-- begin Supplied data --

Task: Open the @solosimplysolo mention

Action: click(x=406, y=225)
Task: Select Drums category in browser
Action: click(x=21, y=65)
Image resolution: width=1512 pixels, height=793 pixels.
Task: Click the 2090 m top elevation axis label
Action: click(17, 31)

-- end Supplied data --

**Set exercise**
Show every line of the records that contains the string "Task", matching case exactly.

**Result below**
Task: Open the @solosimplysolo mention
Task: Select Drums category in browser
Task: Click the 2090 m top elevation axis label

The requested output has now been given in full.